----- PROVIDED DATA
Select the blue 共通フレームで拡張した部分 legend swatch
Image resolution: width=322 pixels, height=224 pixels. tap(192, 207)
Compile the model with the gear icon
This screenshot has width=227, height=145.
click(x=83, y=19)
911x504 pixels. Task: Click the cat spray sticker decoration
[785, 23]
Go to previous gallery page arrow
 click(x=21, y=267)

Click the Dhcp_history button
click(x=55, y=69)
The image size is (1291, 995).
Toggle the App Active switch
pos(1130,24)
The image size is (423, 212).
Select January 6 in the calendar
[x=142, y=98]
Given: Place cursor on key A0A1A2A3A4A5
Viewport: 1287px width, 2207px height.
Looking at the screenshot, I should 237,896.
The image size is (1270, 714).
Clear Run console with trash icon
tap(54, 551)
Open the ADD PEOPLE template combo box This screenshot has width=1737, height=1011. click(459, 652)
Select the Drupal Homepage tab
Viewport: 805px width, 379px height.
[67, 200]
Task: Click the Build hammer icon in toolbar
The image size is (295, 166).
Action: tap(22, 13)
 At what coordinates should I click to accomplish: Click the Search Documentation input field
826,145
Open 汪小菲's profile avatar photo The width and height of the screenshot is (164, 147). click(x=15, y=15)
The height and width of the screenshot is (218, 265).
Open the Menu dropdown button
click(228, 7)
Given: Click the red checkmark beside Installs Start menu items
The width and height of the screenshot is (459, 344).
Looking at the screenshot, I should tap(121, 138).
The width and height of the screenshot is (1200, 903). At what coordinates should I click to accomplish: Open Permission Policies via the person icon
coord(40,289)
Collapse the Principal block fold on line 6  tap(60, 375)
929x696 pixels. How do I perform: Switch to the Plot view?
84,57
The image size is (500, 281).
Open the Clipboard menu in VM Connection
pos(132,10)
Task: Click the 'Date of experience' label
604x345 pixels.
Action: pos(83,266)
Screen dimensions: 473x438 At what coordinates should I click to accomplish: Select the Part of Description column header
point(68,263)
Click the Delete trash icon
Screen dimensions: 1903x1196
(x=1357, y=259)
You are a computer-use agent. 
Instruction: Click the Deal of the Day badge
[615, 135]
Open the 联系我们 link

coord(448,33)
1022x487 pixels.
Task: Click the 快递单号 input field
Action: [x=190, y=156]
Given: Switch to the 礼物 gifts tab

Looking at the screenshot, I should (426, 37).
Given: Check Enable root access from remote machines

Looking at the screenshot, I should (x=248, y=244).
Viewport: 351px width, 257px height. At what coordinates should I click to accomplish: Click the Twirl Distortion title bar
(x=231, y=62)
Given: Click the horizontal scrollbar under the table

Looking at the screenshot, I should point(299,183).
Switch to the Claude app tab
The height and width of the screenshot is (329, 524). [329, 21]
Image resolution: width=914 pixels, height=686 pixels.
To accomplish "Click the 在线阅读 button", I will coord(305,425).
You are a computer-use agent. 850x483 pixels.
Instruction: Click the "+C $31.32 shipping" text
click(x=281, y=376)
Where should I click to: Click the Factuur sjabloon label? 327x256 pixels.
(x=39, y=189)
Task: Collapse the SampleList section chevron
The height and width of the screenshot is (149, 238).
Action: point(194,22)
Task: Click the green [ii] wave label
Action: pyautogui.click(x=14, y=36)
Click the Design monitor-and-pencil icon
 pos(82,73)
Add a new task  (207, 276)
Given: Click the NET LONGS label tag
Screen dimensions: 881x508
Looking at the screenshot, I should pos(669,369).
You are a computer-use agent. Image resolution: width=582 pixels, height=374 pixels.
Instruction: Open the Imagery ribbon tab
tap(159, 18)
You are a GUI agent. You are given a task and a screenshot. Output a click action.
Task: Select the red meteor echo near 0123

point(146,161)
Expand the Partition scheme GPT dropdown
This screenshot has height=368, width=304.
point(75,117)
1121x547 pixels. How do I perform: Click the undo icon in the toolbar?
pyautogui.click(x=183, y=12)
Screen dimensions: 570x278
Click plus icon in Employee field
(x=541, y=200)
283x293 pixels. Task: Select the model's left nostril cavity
----------
__TASK OBJECTIVE__
Count how many lines of the material above contain the word "size", and reply with the number alone.

__OUTPUT OF THE TASK__
5